I bought the 2013 iOS remake of Sonic the Hedgehog. It's like the original exept glitches are fixed, you can spin dash, and you can play as Tails or Knuckles.


----------



## Punnchy (Aug 24, 2014)

Repurchased *Monster Hunter Freedom United (psp) *
Grabbed *Lego Star Wars 2 *for Gamecube for the neighbor kid
Also got the original *Farcry* for 360.


----------



## TrishaCat (Aug 24, 2014)

Got the game Digital Devil Saga.


----------



## Fernin (Aug 24, 2014)

Cyberra : Dishonored was brilliant when it was new, so hell yes it's worth downloading.
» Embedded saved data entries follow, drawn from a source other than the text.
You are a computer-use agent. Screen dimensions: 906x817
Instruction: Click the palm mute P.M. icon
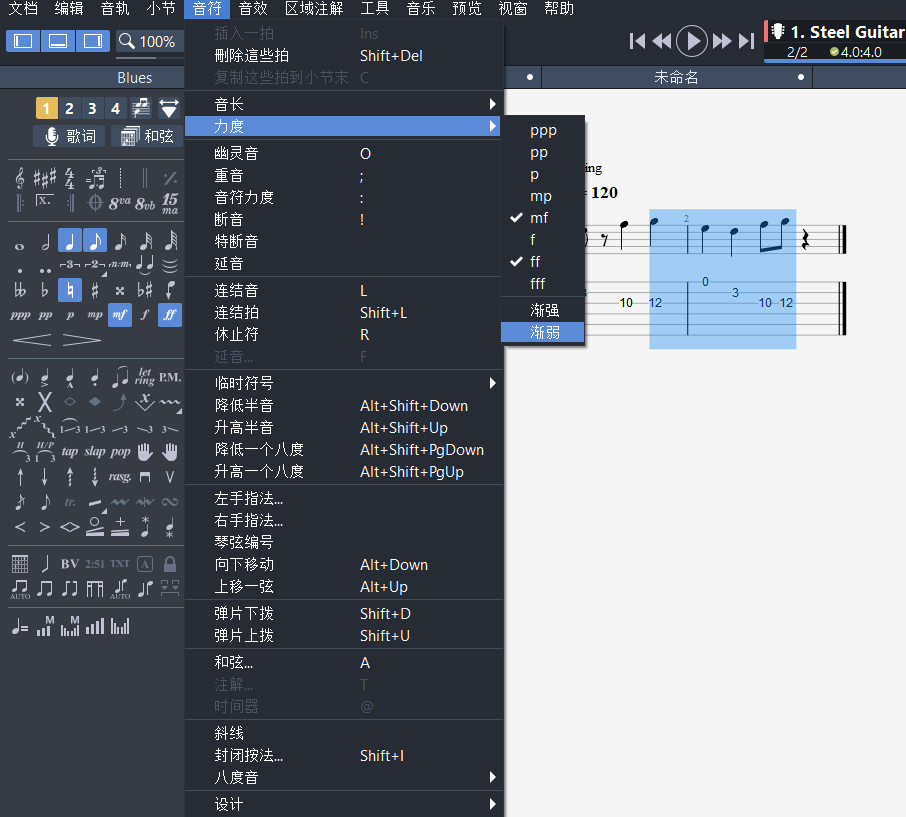pos(170,377)
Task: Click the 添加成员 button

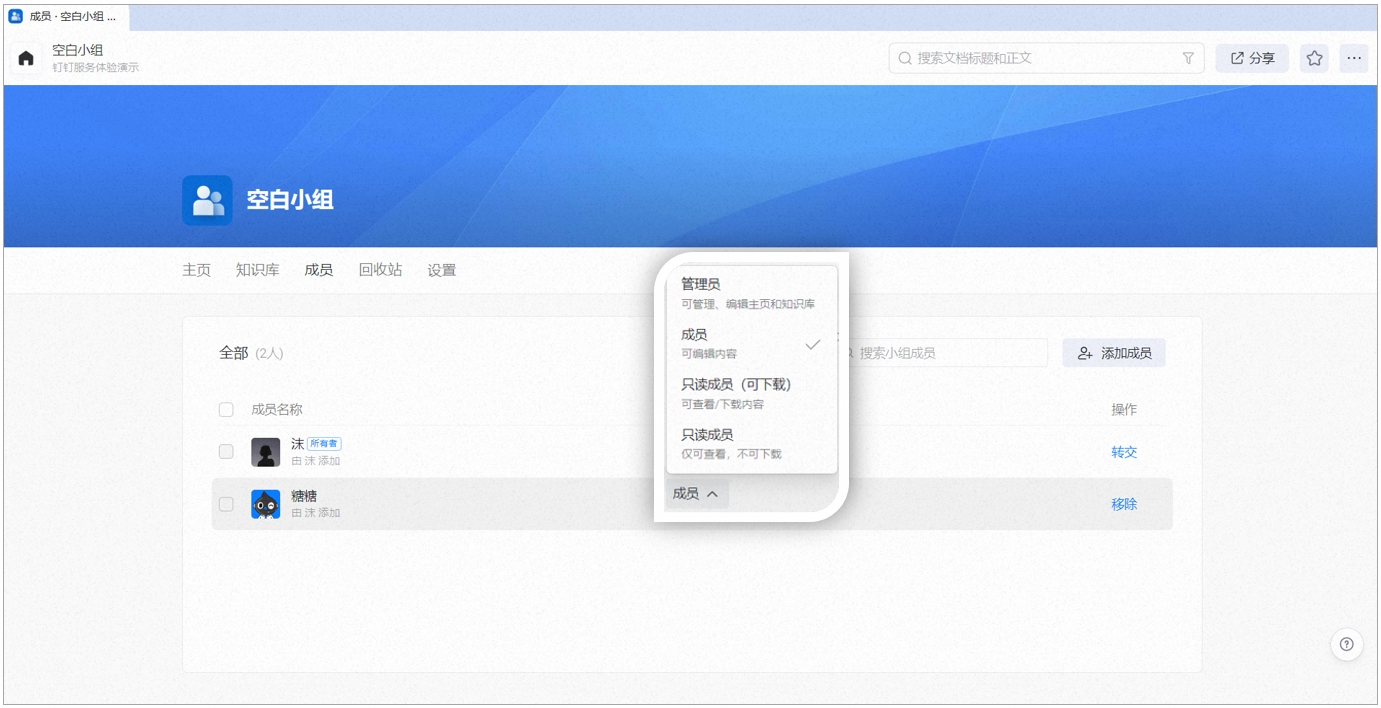Action: coord(1114,353)
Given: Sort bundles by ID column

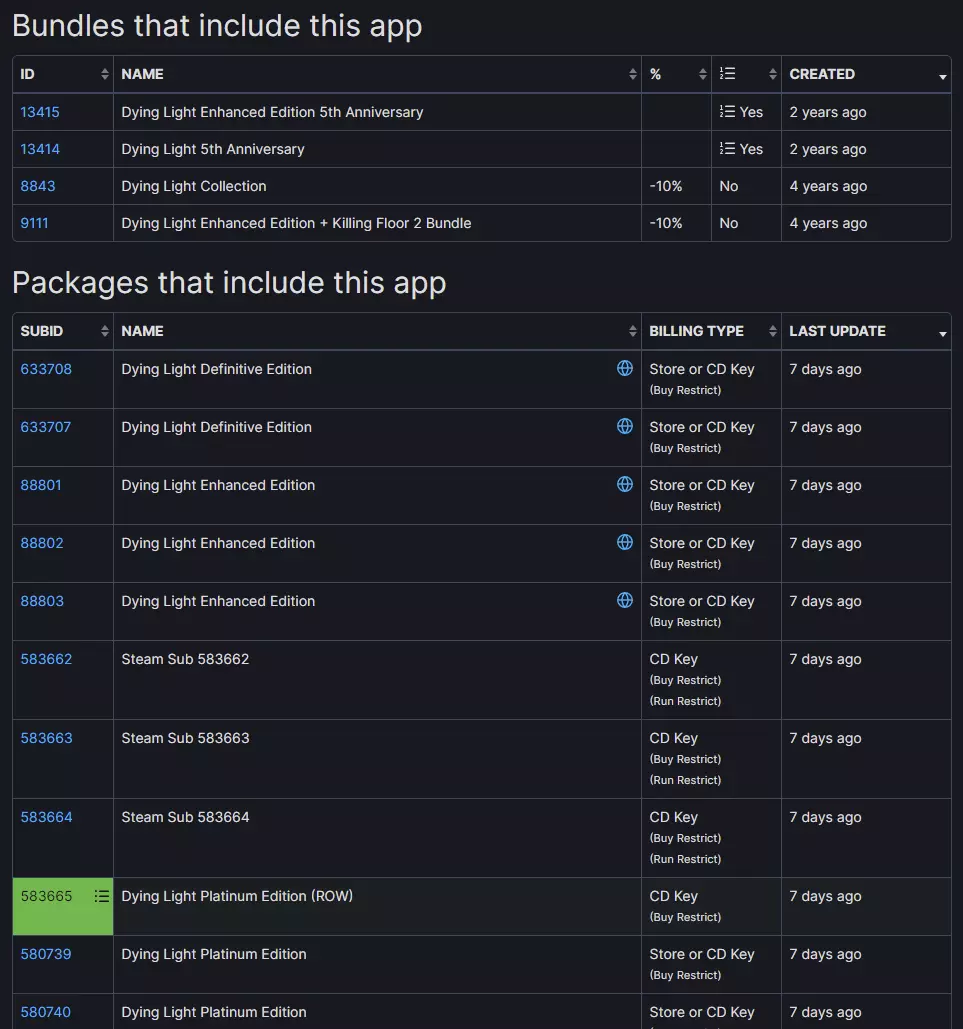Looking at the screenshot, I should coord(63,74).
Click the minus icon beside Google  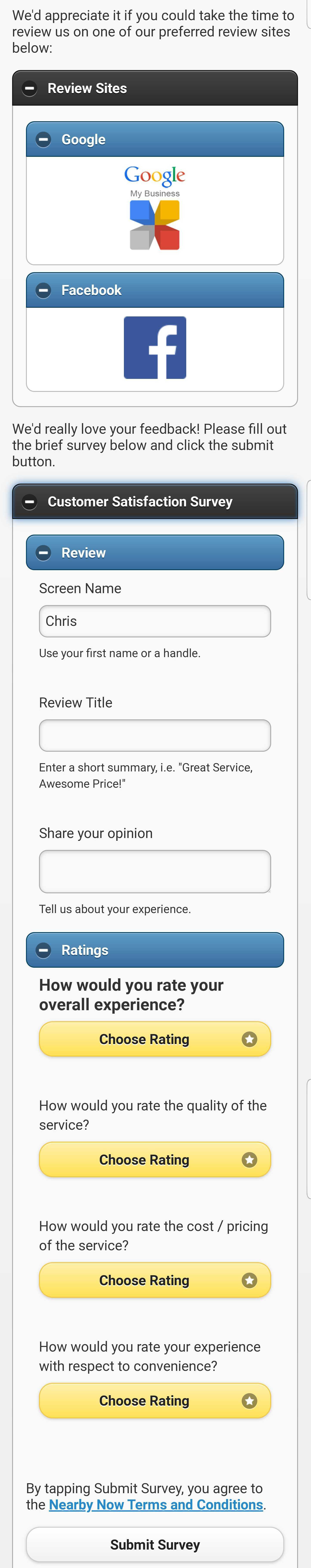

As for me, I just bought every game in the God of War series (Ascension, Chain of Olympus, God of War, Ghost of Sparta, God of War II, God of War III) and the PS3 to play them on.


----------



## Punnchy (Aug 25, 2014)

Picked up a steam greenlight game: *One Way Heroics*


----------



## DrDingo (Aug 25, 2014)

I've just pre-ordered Borderlands: The Pre-Sequel on Steam.


----------



## Kid Boruto (Nov 26, 2014)

I just ordered *Hitman HD Trilogy (PS3)* for $21.02 New from Amazon .

As for my plans of saving up for a Wii U, I'll just have to delay my future purchase back a month.
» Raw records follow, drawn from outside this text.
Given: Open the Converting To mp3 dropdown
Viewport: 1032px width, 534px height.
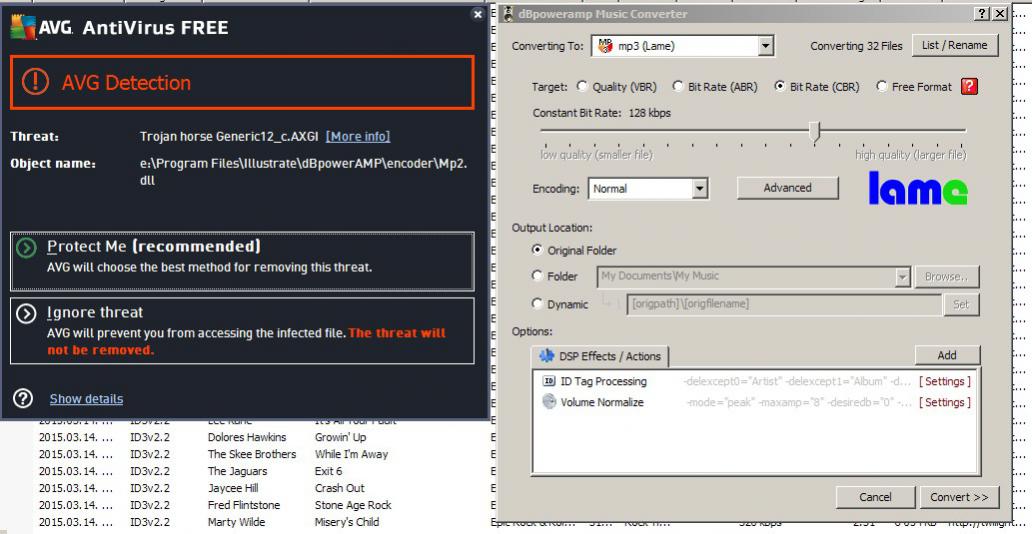Looking at the screenshot, I should coord(765,46).
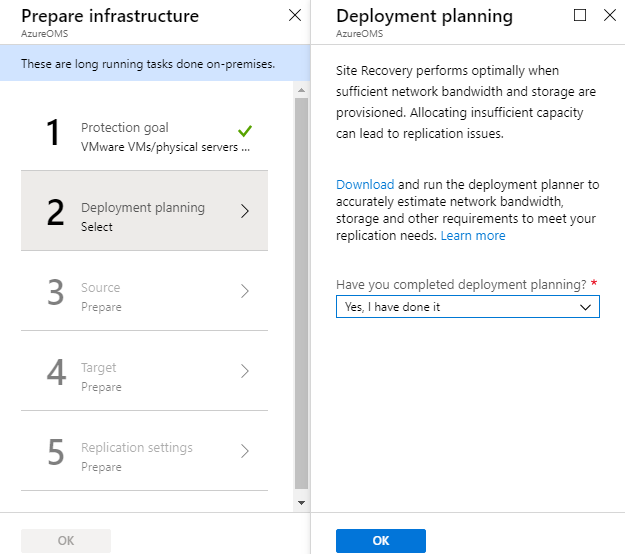Close the Deployment planning blade
Screen dimensions: 625x554
(x=609, y=16)
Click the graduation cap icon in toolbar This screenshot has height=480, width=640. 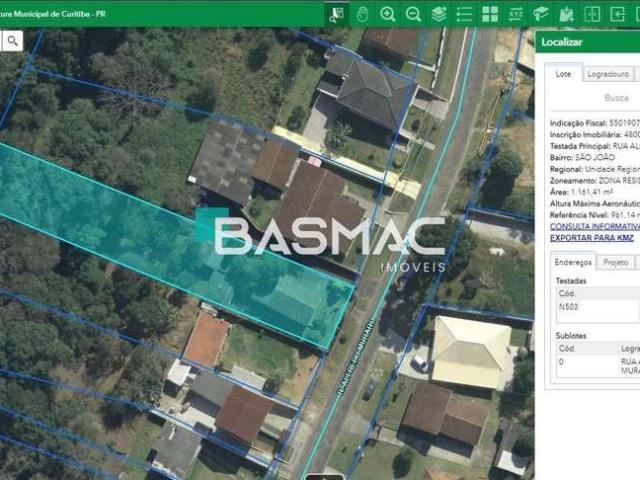(541, 14)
I've decided to buy a $200 refurbished Wii U from Nintendo themselves, and my first games will probably be *Monster Hunter 3 Ultimate* and *The Wonderful 101*.

I really want to play *The Legend of Zelda: The Wind Waker HD*, but it still has an insane $40-$50 New price tag, even though it's been over a year now.


----------



## Duality Jack (Nov 26, 2014)

Insurgency. Yet to play it.


----------



## jtrekkie (Nov 27, 2014)

E.Y.E Divine Cybermancy


----------



## Maugryph (Nov 27, 2014)

Shadowgate (2014), Penumbra Collection, Risk of Rain, Kairo


----------



## CaptainCool (Nov 27, 2014)

Smash for Wii U. Obviously


----------



## yell0w_f0x (Nov 27, 2014)

Recently bought a whole pokemon oras set.


----------



## yell0w_f0x (Nov 27, 2014)

Edit: sorry for double post.  My net is acting up.


----------



## Alastair Snowpaw (Nov 28, 2014)

just bought Banner Saga cause of steam sale.


----------



## Punnchy (Nov 29, 2014)

*Diablo 3 Ultimate Evil Edition* I paid $20ish for it


----------



## JSilverwing (Dec 4, 2014)

Got Fallout: New Vegas Ultimate Edition from a recent Steam sale. $8 I think. Woo~


----------



## Kid Boruto (Dec 20, 2014)

I recently ordered *Resident Evil: Revelations (PS3)* for $19.98 New from Amazon .


----------



## Maugryph (Dec 20, 2014)

STEAM SALE IS HERE!! RUN!! SAVE YOUR WALLET! Hammerwatch looks tempting...


----------



## BadRoy (Dec 20, 2014)

I recently bought *The Peggles* for myself and a dozen games for my friends.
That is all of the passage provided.